§ TASK DIRECTIONS
Every line of the data below should be retyped exactly, with no images carried over.

══════

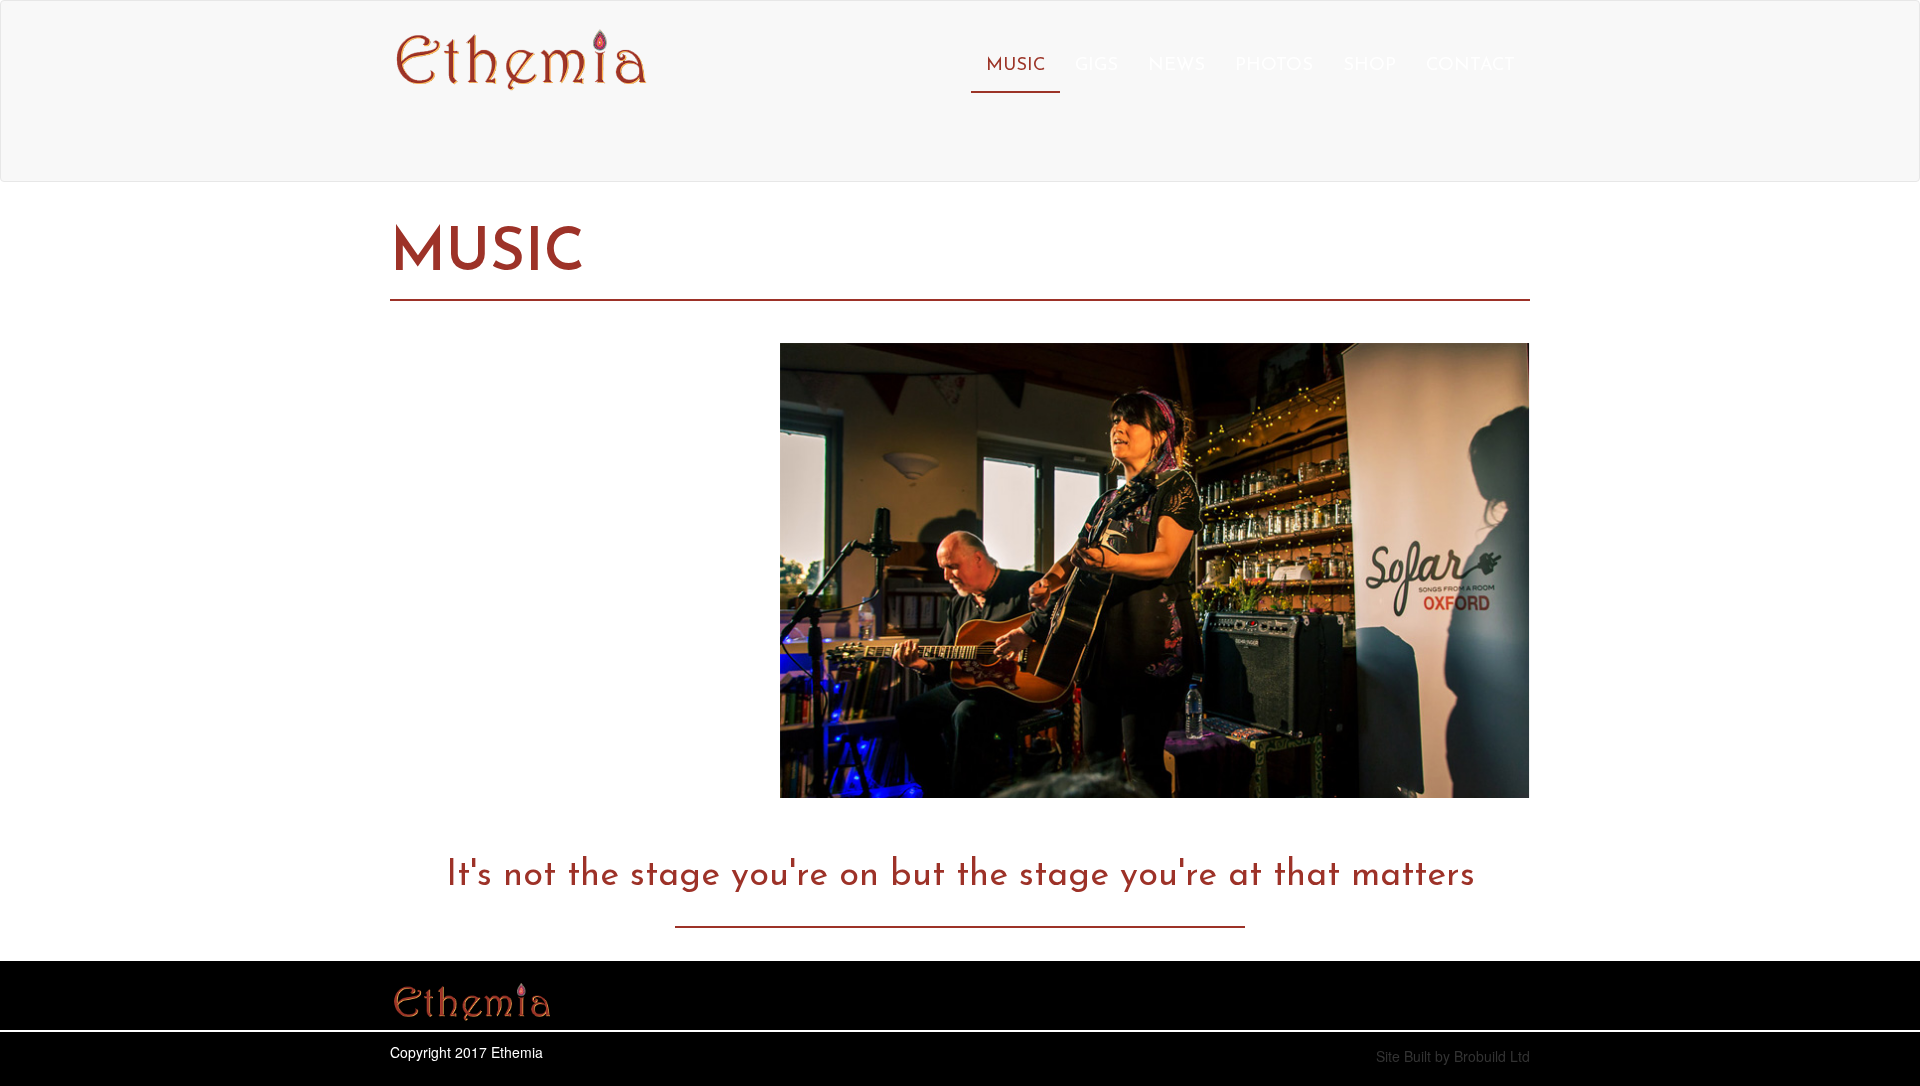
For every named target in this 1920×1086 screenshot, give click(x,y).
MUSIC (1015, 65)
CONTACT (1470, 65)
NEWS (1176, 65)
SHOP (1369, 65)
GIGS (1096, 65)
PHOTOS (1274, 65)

══════

§ ANSWER SPACE
For every named target in this 1920×1086 screenshot, give click(x,y).
MUSIC (1015, 65)
CONTACT (1470, 65)
NEWS (1176, 65)
SHOP (1369, 65)
GIGS (1096, 65)
PHOTOS (1274, 65)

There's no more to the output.